AVS 47th International Symposium
    Biomaterial Interfaces Wednesday Sessions
       Session BI-WeP

Paper BI-WeP16
A Novel Approach to Studying Structures and Orientation at the Protein-Self Assembled Monolayer Interface

Wednesday, October 4, 2000, 11:00 am, Room Exhibit Hall C & D

Session: Poster Session
Presenter: L.F. Pardo, Clemson University
Authors: L.F. Pardo, Clemson University
T. Boland, Clemson University
Correspondent: Click to Email
Self-assembled monolayers (SAMs) have become an important tool in protein adsorption studies, partly because they represent chemically, well-defined model systems. However, specifics on how the structure and orientation of both the SAM and protein change during adsorption in situ remain unknown. The purpose of this study is to quantify these changes via analysis of protein adsorption onto SAMs by a novel technique using Evanescence Reflection Spectroscopy (ERS). This technique allows in situ characterization of the surface chemistry, providing quantitative information on structure and orientation at the interface only. In this study, model proteins, (polyserine and fibrinogen) were adsorbed onto, -OH, -COOH, and CH3 terminated SAMs of hexadecanethiols on gold. The surfaces were then characterized by FTIR and ellipsomentry. The IR measurements reveal significant differences were between protein structures in dry and wet states. The spectra of polyserine in the dry state show only amide II stretch (1507 cm-1) while the amide I stretch is absent implying that the polyserine lies flat on the SAM surface.
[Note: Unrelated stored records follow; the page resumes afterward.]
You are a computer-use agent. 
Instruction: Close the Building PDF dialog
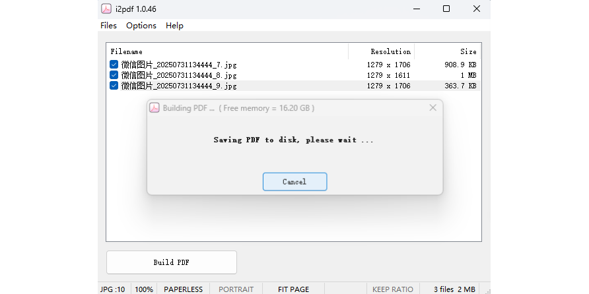click(433, 107)
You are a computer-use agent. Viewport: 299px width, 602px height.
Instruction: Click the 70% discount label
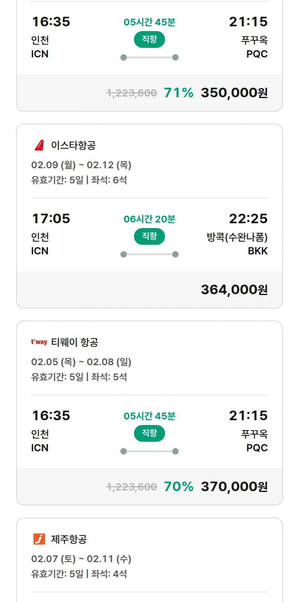tap(179, 487)
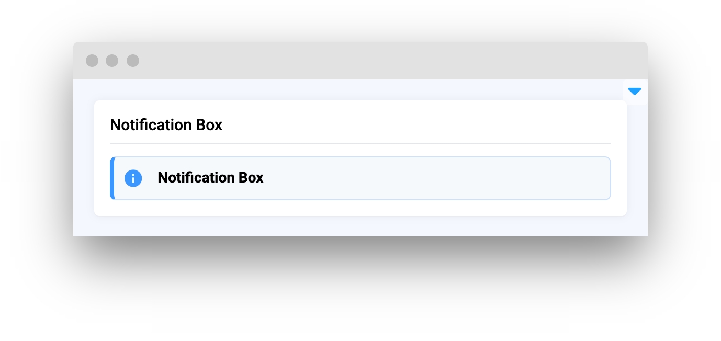Click the lavender strip left of the white card
The image size is (721, 341).
[x=84, y=158]
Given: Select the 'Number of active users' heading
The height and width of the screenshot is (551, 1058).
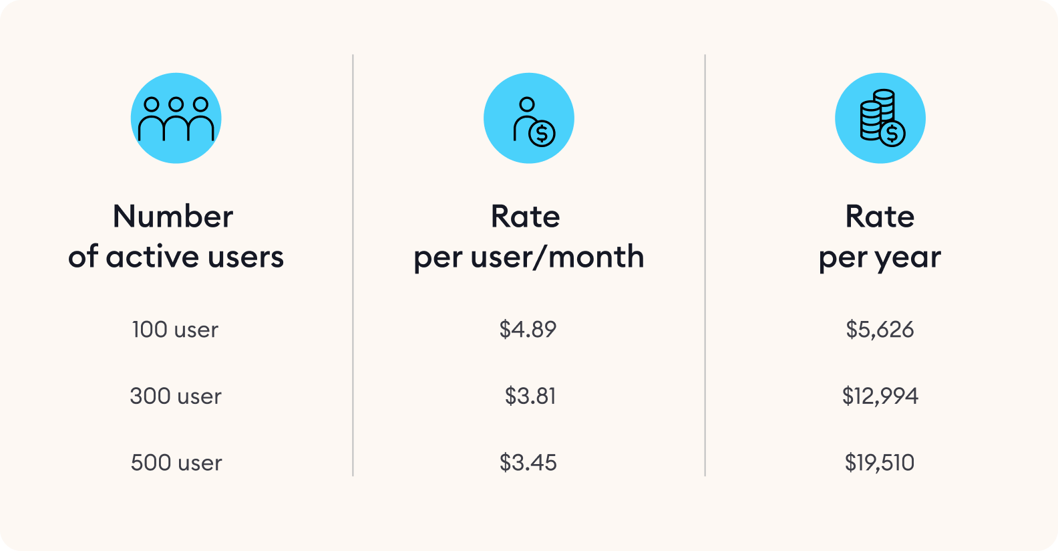Looking at the screenshot, I should 176,237.
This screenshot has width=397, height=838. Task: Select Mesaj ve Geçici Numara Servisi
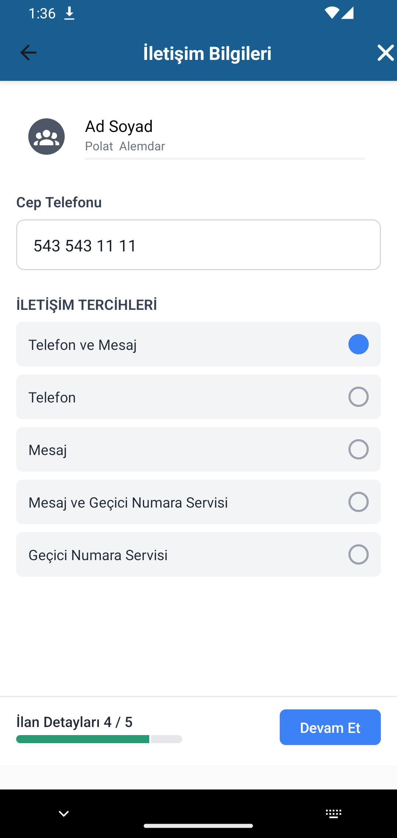[x=358, y=502]
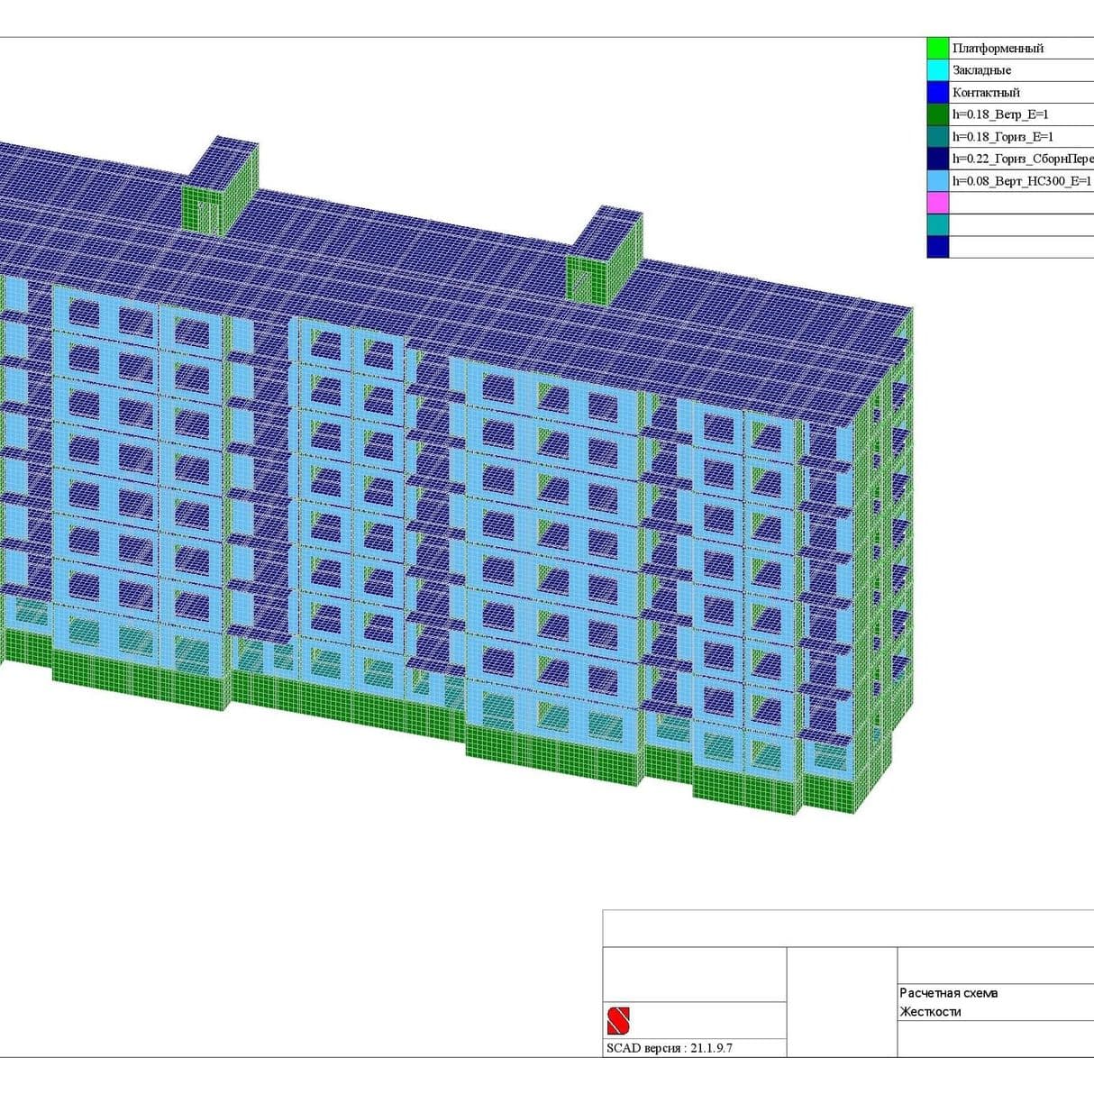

Analysis of the IR spectra measured in PBS solution depicting peaks in the Amide I and II regions showed that polyserine extends away from the surface under aqueous conditions. Furthermore, information on the secondary structure of the solvated proteins adsorbed to the various SAMs was attained. The resulting of protein-SAM interfaces are dynamic and will undergo structural changes, desorption or surface reactions. The structural characterization of protein SAM interactions will be helpful when designing templates for tissue engineering applications.